Assigned task >>
Retype each record exactly.

(Dataset records)

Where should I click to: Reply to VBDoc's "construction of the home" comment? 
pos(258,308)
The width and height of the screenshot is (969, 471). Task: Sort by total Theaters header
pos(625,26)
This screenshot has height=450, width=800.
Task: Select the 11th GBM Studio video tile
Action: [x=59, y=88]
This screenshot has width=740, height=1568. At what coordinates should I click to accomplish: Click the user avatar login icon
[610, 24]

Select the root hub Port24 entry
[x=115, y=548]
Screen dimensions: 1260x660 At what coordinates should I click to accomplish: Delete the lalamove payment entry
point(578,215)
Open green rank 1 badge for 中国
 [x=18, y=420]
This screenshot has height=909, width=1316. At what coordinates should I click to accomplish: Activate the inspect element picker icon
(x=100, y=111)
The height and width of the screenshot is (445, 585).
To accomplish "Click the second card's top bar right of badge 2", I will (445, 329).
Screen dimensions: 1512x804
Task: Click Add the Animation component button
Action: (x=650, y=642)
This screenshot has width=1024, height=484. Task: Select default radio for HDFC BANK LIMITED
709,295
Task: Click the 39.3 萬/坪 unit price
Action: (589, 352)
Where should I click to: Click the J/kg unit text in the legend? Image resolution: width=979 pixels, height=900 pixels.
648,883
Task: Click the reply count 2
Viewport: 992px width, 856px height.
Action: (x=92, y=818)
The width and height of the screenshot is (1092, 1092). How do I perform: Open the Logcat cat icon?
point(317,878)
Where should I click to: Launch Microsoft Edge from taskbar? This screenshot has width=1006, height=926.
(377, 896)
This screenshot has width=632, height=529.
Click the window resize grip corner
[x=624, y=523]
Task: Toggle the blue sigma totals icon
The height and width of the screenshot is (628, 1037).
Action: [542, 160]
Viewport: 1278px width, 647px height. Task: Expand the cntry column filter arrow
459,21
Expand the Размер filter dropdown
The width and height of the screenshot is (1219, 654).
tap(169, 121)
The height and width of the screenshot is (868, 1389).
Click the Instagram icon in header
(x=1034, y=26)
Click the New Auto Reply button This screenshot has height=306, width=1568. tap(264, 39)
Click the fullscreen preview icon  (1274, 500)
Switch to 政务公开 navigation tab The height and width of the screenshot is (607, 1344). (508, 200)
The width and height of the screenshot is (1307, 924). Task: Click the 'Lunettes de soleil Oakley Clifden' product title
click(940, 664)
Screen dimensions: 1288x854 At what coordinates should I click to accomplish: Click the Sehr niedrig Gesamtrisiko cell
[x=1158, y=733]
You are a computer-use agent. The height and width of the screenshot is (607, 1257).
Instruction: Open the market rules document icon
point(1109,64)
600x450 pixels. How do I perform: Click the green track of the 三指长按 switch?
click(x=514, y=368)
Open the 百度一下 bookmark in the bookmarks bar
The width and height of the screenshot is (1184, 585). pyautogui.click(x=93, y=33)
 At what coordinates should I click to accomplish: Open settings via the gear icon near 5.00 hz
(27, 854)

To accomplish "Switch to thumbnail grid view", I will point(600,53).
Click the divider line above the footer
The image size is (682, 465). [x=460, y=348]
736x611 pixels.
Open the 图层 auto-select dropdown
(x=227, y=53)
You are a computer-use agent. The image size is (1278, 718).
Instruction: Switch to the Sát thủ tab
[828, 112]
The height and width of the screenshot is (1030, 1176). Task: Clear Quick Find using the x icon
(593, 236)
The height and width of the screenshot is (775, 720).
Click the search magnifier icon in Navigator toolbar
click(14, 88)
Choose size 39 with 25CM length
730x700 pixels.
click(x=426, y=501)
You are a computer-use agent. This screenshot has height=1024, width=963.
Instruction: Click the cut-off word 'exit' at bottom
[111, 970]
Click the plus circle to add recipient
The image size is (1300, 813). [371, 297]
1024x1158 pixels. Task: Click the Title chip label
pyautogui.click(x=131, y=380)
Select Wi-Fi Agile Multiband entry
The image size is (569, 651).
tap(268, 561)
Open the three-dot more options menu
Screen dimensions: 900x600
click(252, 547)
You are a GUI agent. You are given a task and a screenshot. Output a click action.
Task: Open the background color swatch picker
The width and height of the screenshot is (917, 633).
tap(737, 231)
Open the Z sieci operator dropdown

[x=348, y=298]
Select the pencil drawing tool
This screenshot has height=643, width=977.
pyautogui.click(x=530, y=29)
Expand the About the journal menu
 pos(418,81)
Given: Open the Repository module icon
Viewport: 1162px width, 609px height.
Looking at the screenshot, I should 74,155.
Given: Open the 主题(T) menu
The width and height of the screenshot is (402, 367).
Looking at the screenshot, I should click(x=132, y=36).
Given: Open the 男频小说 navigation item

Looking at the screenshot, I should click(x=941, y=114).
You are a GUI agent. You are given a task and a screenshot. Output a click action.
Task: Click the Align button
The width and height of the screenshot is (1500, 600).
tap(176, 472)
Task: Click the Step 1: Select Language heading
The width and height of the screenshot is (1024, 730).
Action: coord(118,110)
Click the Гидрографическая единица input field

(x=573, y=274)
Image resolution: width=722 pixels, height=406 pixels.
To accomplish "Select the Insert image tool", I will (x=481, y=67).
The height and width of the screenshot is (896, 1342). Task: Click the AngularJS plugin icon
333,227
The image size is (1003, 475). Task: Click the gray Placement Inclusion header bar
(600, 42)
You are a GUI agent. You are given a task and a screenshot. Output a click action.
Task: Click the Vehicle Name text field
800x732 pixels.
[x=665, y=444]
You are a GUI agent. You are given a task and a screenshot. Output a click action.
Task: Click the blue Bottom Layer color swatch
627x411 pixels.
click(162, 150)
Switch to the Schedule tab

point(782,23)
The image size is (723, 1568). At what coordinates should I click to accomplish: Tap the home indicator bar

(End Dataset records)

Written response >>
Where should I click to: Reply to VBDoc's "construction of the home" comment? 
pos(258,308)
The width and height of the screenshot is (969, 471). Task: Sort by total Theaters header
pos(625,26)
This screenshot has height=450, width=800.
Task: Select the 11th GBM Studio video tile
Action: [x=59, y=88]
This screenshot has width=740, height=1568. At what coordinates should I click to accomplish: Click the user avatar login icon
[610, 24]

Select the root hub Port24 entry
[x=115, y=548]
Screen dimensions: 1260x660 At what coordinates should I click to accomplish: Delete the lalamove payment entry
point(578,215)
Open green rank 1 badge for 中国
 [x=18, y=420]
This screenshot has height=909, width=1316. At what coordinates should I click to accomplish: Activate the inspect element picker icon
(x=100, y=111)
The height and width of the screenshot is (445, 585).
To accomplish "Click the second card's top bar right of badge 2", I will (445, 329).
Screen dimensions: 1512x804
Task: Click Add the Animation component button
Action: (x=650, y=642)
This screenshot has width=1024, height=484. Task: Select default radio for HDFC BANK LIMITED
709,295
Task: Click the 39.3 萬/坪 unit price
Action: (589, 352)
Where should I click to: Click the J/kg unit text in the legend? Image resolution: width=979 pixels, height=900 pixels.
648,883
Task: Click the reply count 2
Viewport: 992px width, 856px height.
Action: (x=92, y=818)
The width and height of the screenshot is (1092, 1092). How do I perform: Open the Logcat cat icon?
point(317,878)
Where should I click to: Launch Microsoft Edge from taskbar? This screenshot has width=1006, height=926.
(377, 896)
This screenshot has width=632, height=529.
Click the window resize grip corner
[x=624, y=523]
Task: Toggle the blue sigma totals icon
The height and width of the screenshot is (628, 1037).
Action: [542, 160]
Viewport: 1278px width, 647px height. Task: Expand the cntry column filter arrow
459,21
Expand the Размер filter dropdown
The width and height of the screenshot is (1219, 654).
tap(169, 121)
The height and width of the screenshot is (868, 1389).
Click the Instagram icon in header
(x=1034, y=26)
Click the New Auto Reply button This screenshot has height=306, width=1568. tap(264, 39)
Click the fullscreen preview icon  (1274, 500)
Switch to 政务公开 navigation tab The height and width of the screenshot is (607, 1344). (508, 200)
The width and height of the screenshot is (1307, 924). Task: Click the 'Lunettes de soleil Oakley Clifden' product title
click(940, 664)
Screen dimensions: 1288x854 At what coordinates should I click to accomplish: Click the Sehr niedrig Gesamtrisiko cell
[x=1158, y=733]
You are a computer-use agent. The height and width of the screenshot is (607, 1257).
Instruction: Open the market rules document icon
point(1109,64)
600x450 pixels. How do I perform: Click the green track of the 三指长按 switch?
click(x=514, y=368)
Open the 百度一下 bookmark in the bookmarks bar
The width and height of the screenshot is (1184, 585). pyautogui.click(x=93, y=33)
 At what coordinates should I click to accomplish: Open settings via the gear icon near 5.00 hz
(27, 854)

To accomplish "Switch to thumbnail grid view", I will point(600,53).
Click the divider line above the footer
The image size is (682, 465). [x=460, y=348]
736x611 pixels.
Open the 图层 auto-select dropdown
(x=227, y=53)
You are a computer-use agent. The image size is (1278, 718).
Instruction: Switch to the Sát thủ tab
[828, 112]
The height and width of the screenshot is (1030, 1176). Task: Clear Quick Find using the x icon
(593, 236)
The height and width of the screenshot is (775, 720).
Click the search magnifier icon in Navigator toolbar
click(14, 88)
Choose size 39 with 25CM length
730x700 pixels.
click(x=426, y=501)
You are a computer-use agent. This screenshot has height=1024, width=963.
Instruction: Click the cut-off word 'exit' at bottom
[111, 970]
Click the plus circle to add recipient
The image size is (1300, 813). [371, 297]
1024x1158 pixels. Task: Click the Title chip label
pyautogui.click(x=131, y=380)
Select Wi-Fi Agile Multiband entry
The image size is (569, 651).
tap(268, 561)
Open the three-dot more options menu
Screen dimensions: 900x600
click(252, 547)
You are a GUI agent. You are given a task and a screenshot. Output a click action.
Task: Open the background color swatch picker
The width and height of the screenshot is (917, 633).
tap(737, 231)
Open the Z sieci operator dropdown

[x=348, y=298]
Select the pencil drawing tool
This screenshot has height=643, width=977.
pyautogui.click(x=530, y=29)
Expand the About the journal menu
 pos(418,81)
Given: Open the Repository module icon
Viewport: 1162px width, 609px height.
Looking at the screenshot, I should 74,155.
Given: Open the 主题(T) menu
The width and height of the screenshot is (402, 367).
Looking at the screenshot, I should click(x=132, y=36).
Given: Open the 男频小说 navigation item

Looking at the screenshot, I should click(x=941, y=114).
You are a GUI agent. You are given a task and a screenshot. Output a click action.
Task: Click the Align button
The width and height of the screenshot is (1500, 600).
tap(176, 472)
Task: Click the Step 1: Select Language heading
The width and height of the screenshot is (1024, 730).
Action: coord(118,110)
Click the Гидрографическая единица input field

(x=573, y=274)
Image resolution: width=722 pixels, height=406 pixels.
To accomplish "Select the Insert image tool", I will (x=481, y=67).
The height and width of the screenshot is (896, 1342). Task: Click the AngularJS plugin icon
333,227
The image size is (1003, 475). Task: Click the gray Placement Inclusion header bar
(600, 42)
You are a GUI agent. You are given a task and a screenshot. Output a click action.
Task: Click the Vehicle Name text field
800x732 pixels.
[x=665, y=444]
You are a GUI agent. You are given a task and a screenshot. Output a click action.
Task: Click the blue Bottom Layer color swatch
627x411 pixels.
click(162, 150)
Switch to the Schedule tab

point(782,23)
The image size is (723, 1568). At what coordinates should I click to accomplish: Tap the home indicator bar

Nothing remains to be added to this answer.